▶ INSTRUCTION
Filter the material below, copying out only the lines that contain the string "Image".

** BEGIN INFORMATION SUPPLIED **

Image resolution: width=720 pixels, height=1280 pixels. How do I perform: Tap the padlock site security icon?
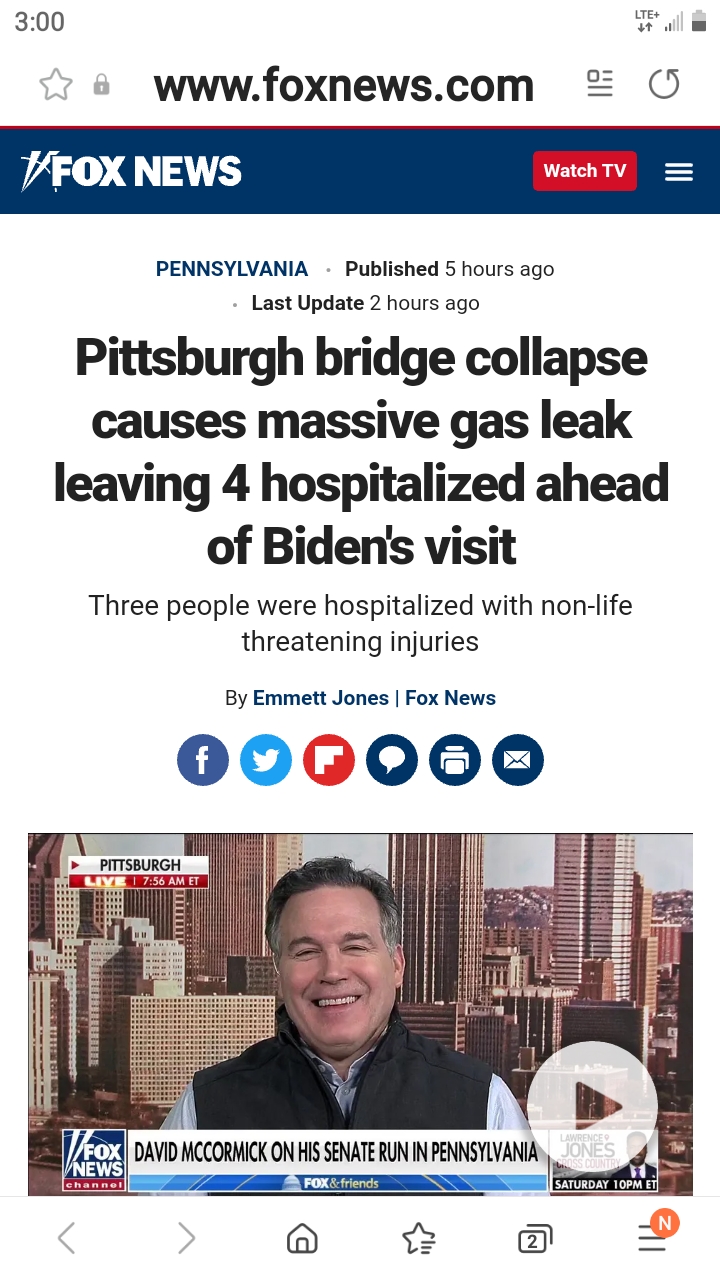(101, 85)
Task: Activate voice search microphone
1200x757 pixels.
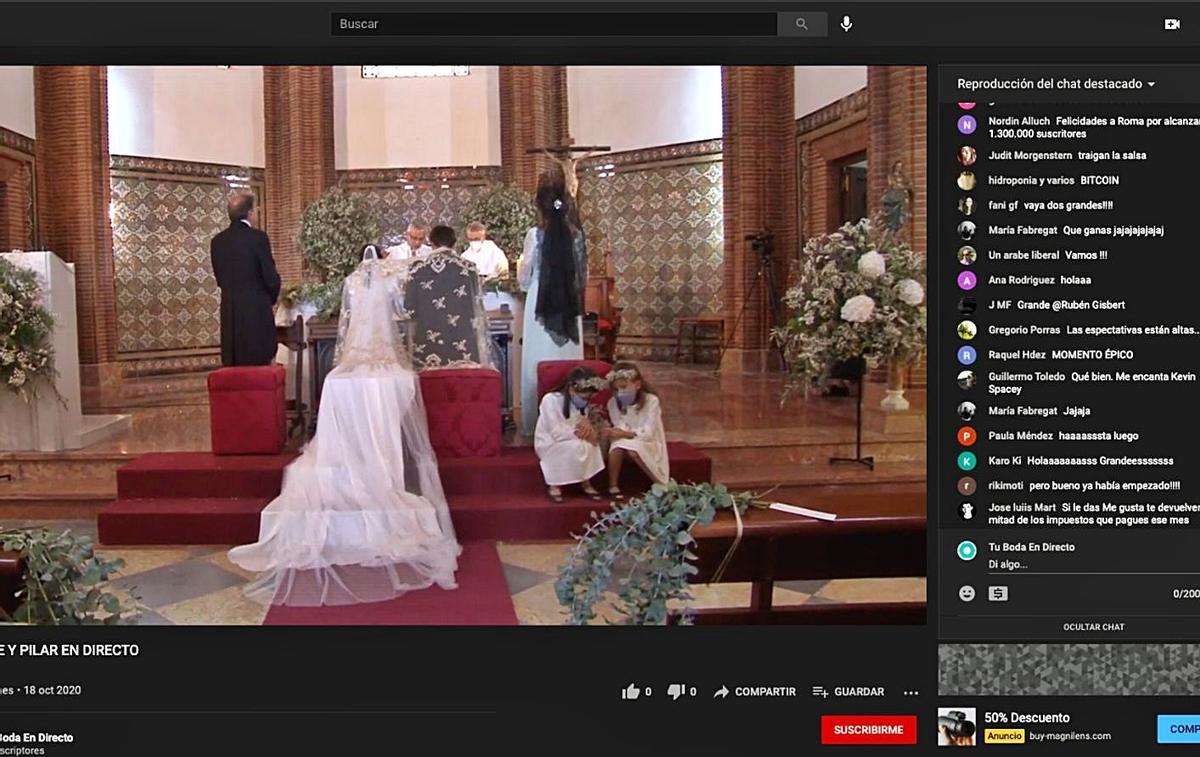Action: pos(846,24)
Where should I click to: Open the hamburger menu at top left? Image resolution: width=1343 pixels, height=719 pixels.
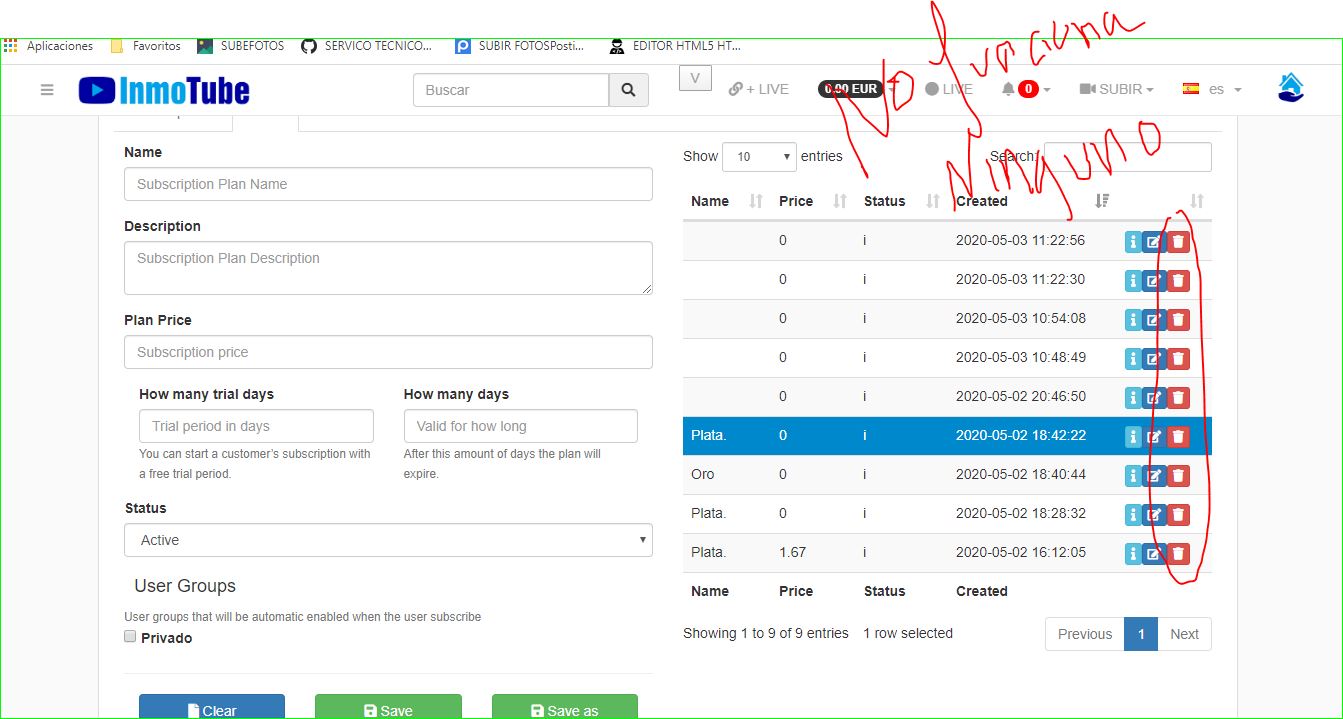(47, 88)
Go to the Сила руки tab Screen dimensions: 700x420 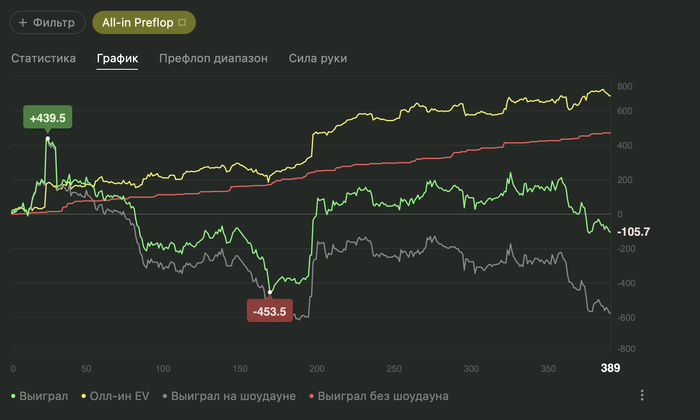point(318,59)
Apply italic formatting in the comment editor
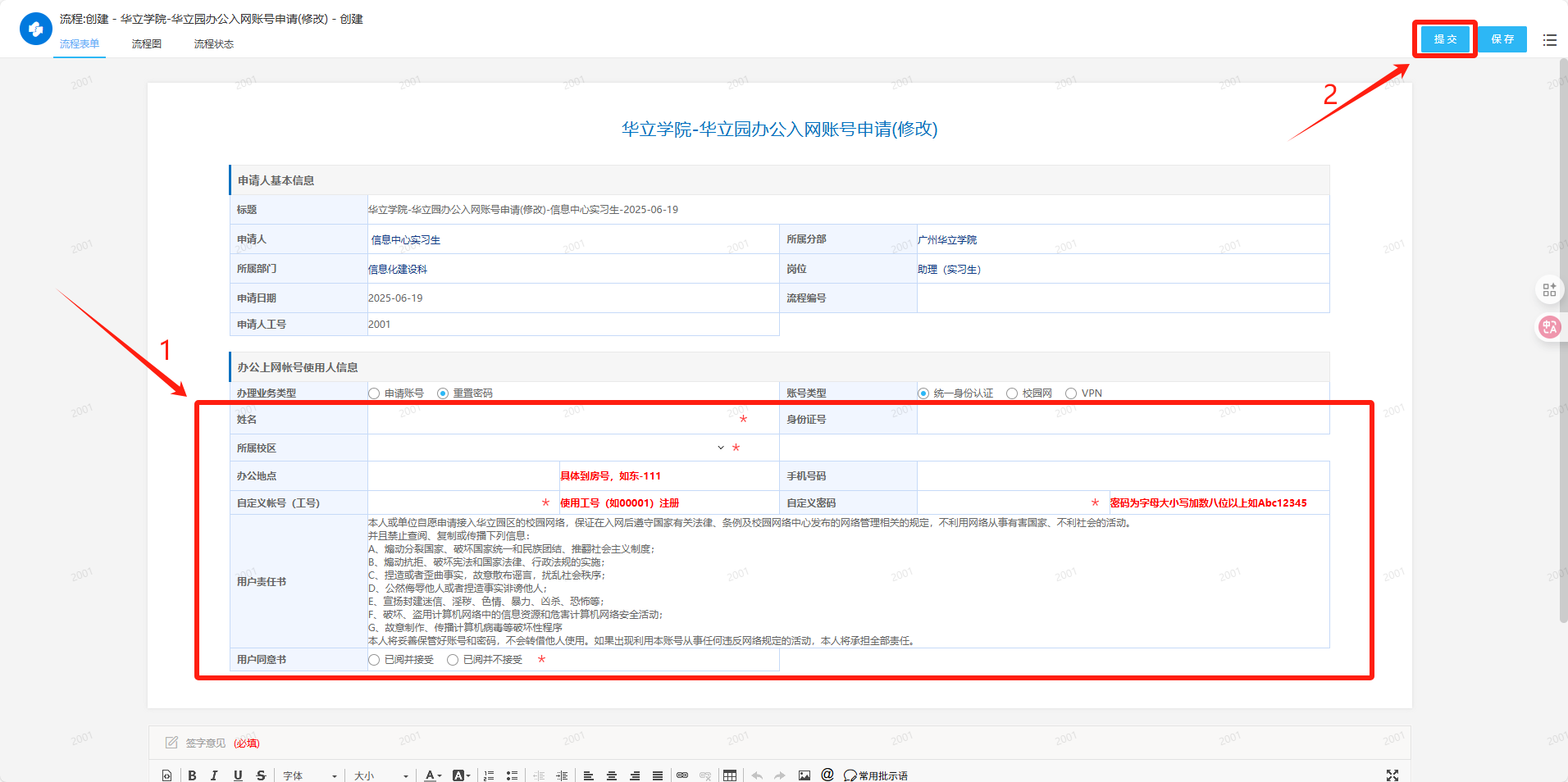Viewport: 1568px width, 782px height. (214, 775)
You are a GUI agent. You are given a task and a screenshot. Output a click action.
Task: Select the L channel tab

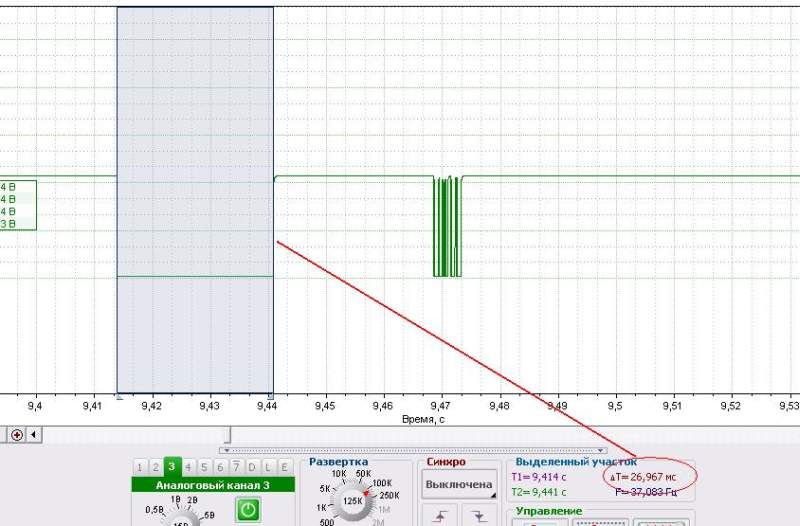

** END INFORMATION SUPPLIED **

▶ CORRECT RESPONSE
Image resolution: width=720 pixels, height=1280 pixels. How do I perform: Tap the padlock site security icon?
Where should I click to: Open the hamburger menu at top left? Image resolution: width=1343 pixels, height=719 pixels.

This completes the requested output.